Material provided:
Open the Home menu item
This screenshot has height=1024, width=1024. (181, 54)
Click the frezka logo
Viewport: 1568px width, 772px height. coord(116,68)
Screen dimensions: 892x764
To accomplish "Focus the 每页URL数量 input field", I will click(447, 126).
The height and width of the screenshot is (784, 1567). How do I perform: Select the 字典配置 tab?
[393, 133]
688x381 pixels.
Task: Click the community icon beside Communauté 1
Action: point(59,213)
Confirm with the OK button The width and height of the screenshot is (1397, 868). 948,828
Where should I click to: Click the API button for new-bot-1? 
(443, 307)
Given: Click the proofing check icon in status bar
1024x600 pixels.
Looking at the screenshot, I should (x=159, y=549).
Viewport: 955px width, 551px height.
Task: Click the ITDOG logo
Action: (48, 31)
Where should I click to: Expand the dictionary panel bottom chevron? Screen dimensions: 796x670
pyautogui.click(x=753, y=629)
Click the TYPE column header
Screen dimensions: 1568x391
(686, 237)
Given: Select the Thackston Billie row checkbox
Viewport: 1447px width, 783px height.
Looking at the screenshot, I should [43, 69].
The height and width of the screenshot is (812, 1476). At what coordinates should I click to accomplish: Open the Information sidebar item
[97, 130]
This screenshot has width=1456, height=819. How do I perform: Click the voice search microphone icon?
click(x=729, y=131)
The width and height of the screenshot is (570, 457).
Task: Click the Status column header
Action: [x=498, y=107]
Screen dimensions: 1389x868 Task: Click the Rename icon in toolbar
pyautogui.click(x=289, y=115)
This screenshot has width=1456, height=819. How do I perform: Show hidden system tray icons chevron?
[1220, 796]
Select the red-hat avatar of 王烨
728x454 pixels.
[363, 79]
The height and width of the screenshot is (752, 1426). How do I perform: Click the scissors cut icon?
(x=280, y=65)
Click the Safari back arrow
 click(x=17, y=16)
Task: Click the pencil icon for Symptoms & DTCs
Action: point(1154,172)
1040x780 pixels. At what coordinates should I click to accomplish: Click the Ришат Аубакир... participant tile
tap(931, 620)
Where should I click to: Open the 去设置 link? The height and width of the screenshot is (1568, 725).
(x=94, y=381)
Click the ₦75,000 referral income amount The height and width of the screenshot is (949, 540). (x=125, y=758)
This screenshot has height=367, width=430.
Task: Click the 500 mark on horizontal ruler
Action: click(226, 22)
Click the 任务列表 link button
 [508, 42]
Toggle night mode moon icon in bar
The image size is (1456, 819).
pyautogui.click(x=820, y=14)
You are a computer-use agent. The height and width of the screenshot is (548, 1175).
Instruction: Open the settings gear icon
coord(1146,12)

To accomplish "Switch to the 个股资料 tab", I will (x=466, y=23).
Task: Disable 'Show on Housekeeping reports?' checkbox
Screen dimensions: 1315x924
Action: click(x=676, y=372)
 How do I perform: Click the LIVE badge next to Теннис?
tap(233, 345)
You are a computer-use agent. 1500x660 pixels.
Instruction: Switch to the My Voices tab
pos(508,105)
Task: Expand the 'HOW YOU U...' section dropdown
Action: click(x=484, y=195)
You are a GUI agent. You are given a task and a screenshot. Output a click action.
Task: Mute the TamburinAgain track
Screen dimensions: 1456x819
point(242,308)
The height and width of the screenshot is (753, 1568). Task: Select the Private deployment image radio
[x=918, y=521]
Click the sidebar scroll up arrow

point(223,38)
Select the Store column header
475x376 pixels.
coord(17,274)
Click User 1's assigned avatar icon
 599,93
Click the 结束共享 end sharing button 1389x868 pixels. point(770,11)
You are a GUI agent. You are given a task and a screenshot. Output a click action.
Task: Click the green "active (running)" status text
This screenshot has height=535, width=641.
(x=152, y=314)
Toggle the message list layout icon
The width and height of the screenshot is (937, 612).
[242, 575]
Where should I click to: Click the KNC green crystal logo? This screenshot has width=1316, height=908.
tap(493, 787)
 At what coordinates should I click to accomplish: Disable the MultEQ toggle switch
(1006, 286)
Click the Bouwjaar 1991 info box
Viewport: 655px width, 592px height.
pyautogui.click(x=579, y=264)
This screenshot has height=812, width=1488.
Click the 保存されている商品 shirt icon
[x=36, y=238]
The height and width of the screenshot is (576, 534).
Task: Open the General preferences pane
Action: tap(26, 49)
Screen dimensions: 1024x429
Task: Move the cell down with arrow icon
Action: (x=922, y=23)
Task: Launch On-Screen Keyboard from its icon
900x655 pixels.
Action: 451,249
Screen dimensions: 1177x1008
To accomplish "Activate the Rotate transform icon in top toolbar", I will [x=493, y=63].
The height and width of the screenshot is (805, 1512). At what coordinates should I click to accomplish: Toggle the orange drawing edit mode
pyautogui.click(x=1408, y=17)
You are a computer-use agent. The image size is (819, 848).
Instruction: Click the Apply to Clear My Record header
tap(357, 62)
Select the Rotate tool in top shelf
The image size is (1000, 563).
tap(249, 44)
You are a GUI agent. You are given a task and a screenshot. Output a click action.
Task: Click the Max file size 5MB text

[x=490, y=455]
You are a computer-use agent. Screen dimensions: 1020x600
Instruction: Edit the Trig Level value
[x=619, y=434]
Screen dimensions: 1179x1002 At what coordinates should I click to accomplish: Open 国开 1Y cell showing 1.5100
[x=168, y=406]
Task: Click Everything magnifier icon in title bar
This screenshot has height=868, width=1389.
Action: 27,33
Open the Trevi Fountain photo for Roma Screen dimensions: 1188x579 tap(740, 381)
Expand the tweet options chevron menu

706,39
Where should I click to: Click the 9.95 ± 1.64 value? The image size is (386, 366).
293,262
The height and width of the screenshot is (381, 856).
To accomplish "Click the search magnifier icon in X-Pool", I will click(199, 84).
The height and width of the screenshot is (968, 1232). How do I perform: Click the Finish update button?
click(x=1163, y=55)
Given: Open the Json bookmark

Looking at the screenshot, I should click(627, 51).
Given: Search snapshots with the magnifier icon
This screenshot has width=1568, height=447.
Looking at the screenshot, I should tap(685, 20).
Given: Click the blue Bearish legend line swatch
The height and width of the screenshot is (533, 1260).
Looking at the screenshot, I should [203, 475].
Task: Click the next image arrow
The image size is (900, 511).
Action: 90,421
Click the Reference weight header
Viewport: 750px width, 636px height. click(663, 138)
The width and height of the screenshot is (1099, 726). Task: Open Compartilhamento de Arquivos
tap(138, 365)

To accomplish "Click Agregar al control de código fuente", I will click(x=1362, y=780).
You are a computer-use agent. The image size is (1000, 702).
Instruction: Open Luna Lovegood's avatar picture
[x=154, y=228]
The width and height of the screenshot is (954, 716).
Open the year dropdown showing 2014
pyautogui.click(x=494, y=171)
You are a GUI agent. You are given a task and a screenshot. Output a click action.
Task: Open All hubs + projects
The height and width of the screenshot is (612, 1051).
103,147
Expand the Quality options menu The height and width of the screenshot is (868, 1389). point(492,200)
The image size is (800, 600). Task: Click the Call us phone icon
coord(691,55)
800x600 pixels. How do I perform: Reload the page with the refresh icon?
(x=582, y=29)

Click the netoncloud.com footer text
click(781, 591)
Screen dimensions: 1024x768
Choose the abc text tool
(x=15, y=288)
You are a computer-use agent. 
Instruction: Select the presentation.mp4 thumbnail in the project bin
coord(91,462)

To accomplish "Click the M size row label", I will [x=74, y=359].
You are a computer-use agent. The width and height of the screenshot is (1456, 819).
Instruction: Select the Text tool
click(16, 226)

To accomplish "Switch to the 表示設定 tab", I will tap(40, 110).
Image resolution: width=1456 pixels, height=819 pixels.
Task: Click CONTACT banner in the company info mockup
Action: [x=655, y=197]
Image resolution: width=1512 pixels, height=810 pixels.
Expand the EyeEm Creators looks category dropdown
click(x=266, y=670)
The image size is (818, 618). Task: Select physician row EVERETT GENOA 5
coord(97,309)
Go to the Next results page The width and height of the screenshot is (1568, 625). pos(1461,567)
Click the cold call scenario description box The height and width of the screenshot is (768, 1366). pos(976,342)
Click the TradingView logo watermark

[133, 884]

Objective: Render the rows starting at the line containing "Given: Open the Json bookmark" and ending at the line containing "Expand the Quality" as a numbered list, skipping blank lines.

Written answer:
1. Given: Open the Json bookmark
2. Looking at the screenshot, I should click(627, 51).
3. Given: Search snapshots with the magnifier icon
4. This screenshot has width=1568, height=447.
5. Looking at the screenshot, I should tap(685, 20).
6. Given: Click the blue Bearish legend line swatch
7. The height and width of the screenshot is (533, 1260).
8. Looking at the screenshot, I should [203, 475].
9. Task: Click the next image arrow
10. The image size is (900, 511).
11. Action: 90,421
12. Click the Reference weight header
13. Viewport: 750px width, 636px height. click(663, 138)
14. The width and height of the screenshot is (1099, 726). Task: Open Compartilhamento de Arquivos
15. tap(138, 365)
16. To accomplish "Click Agregar al control de código fuente", I will click(x=1362, y=780).
17. You are a computer-use agent. The image size is (1000, 702).
18. Instruction: Open Luna Lovegood's avatar picture
19. [x=154, y=228]
20. The width and height of the screenshot is (954, 716).
21. Open the year dropdown showing 2014
22. pyautogui.click(x=494, y=171)
23. You are a GUI agent. You are given a task and a screenshot. Output a click action.
24. Task: Open All hubs + projects
25. The height and width of the screenshot is (612, 1051).
26. 103,147
27. Expand the Quality options menu The height and width of the screenshot is (868, 1389). point(492,200)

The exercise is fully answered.